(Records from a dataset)
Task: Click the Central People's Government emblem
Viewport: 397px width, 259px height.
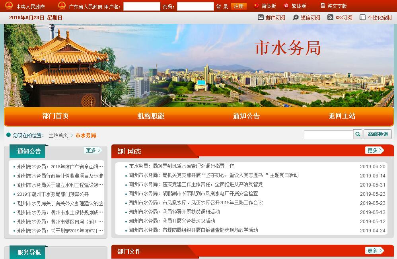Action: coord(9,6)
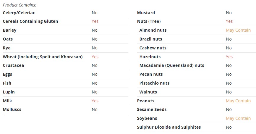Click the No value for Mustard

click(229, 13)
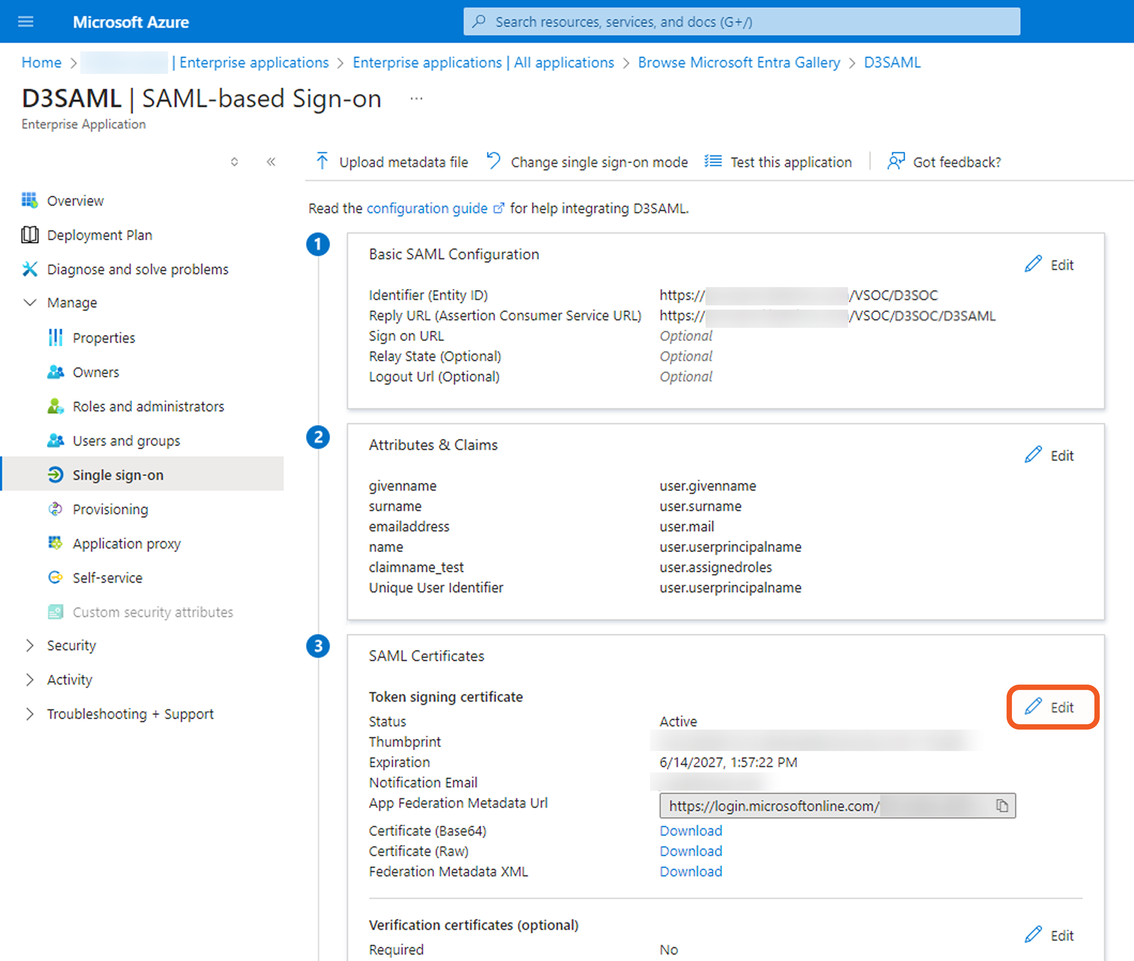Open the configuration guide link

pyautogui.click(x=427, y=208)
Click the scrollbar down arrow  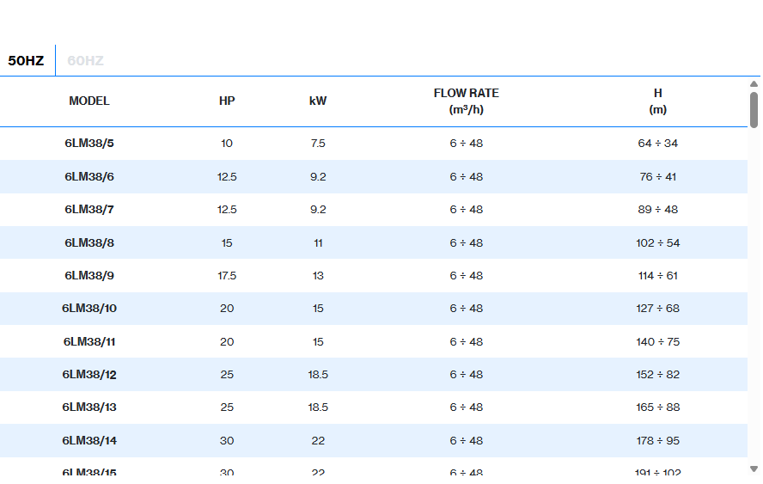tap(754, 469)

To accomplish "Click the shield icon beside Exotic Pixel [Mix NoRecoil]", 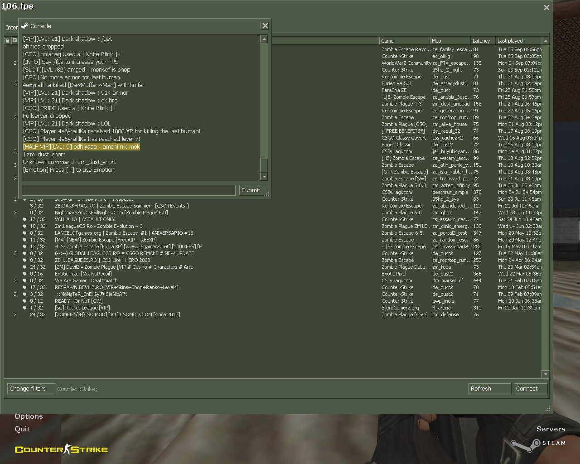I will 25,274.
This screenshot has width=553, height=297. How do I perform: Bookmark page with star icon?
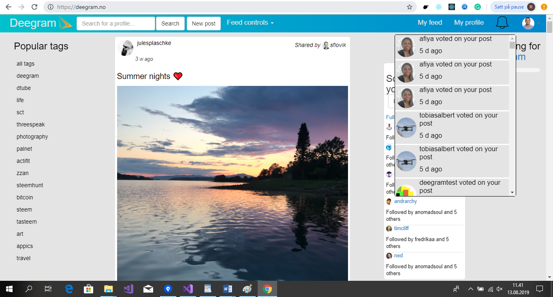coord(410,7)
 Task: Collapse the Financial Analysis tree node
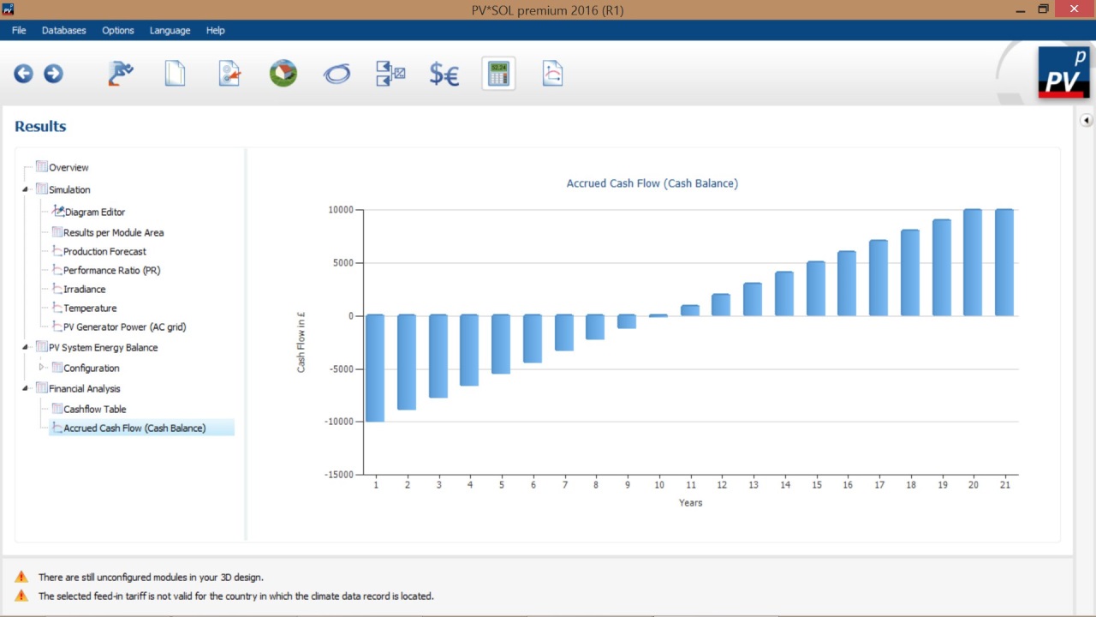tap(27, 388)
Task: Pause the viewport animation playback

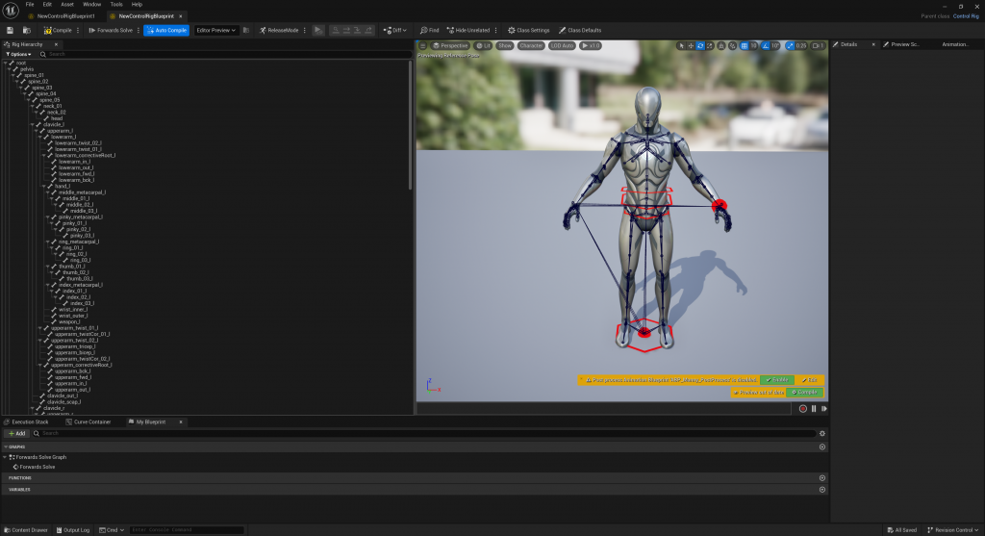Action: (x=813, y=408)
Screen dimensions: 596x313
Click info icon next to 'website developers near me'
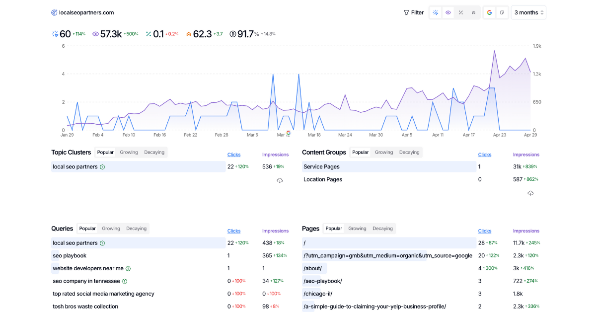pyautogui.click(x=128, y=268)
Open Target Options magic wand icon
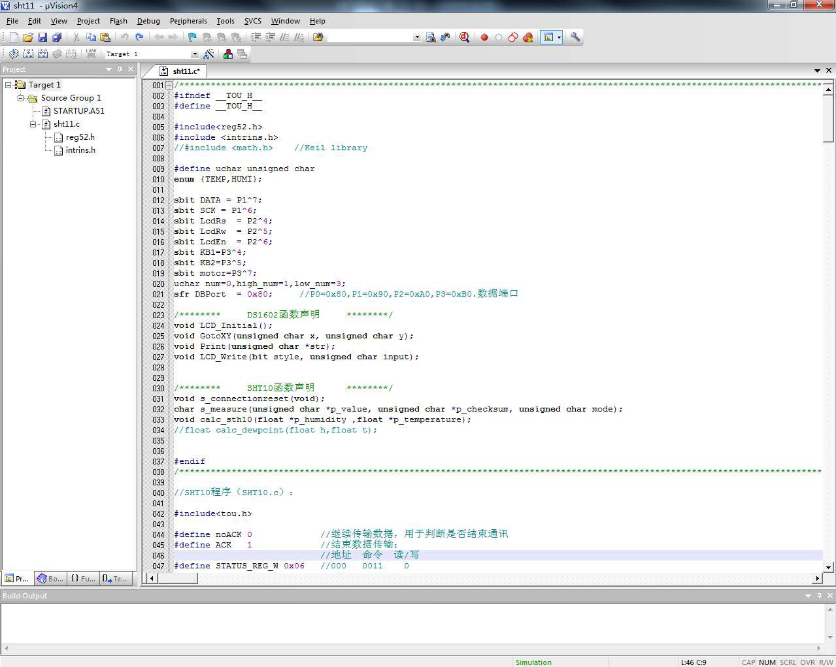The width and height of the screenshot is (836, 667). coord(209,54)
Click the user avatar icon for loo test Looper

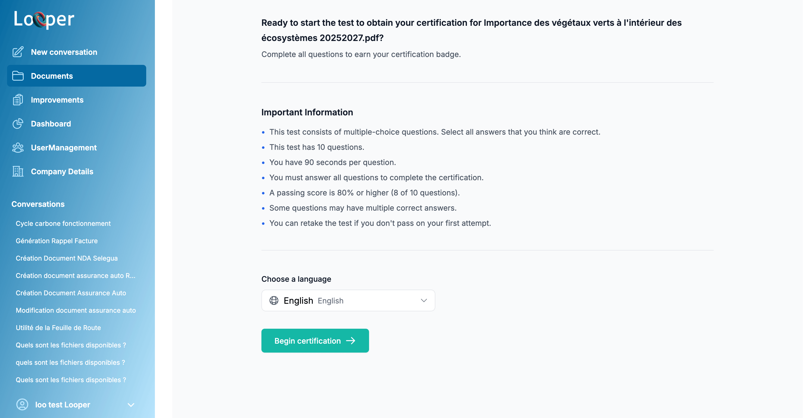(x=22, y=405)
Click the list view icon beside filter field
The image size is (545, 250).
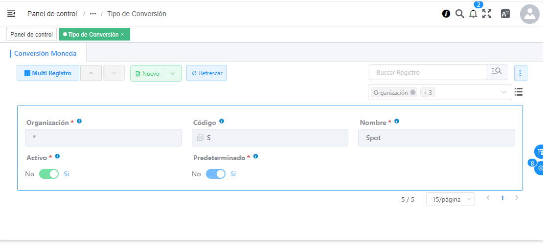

## Task to complete
Put the lines of the records from the line containing "Task: Pause the viewport animation playback" through the end of the records into a JSON list of strings, with one string per line, omitting blank lines. Leave the pictures out of the answer.

## Solution
[
  "Task: Pause the viewport animation playback",
  "Action: (x=813, y=408)",
  "Screen dimensions: 596x313",
  "Click info icon next to 'website developers near me'",
  "pyautogui.click(x=128, y=268)",
  "Open Target Options magic wand icon",
  "The width and height of the screenshot is (836, 667). coord(209,54)",
  "Click the user avatar icon for loo test Looper",
  "(x=22, y=405)",
  "Click the list view icon beside filter field",
  "The image size is (545, 250)."
]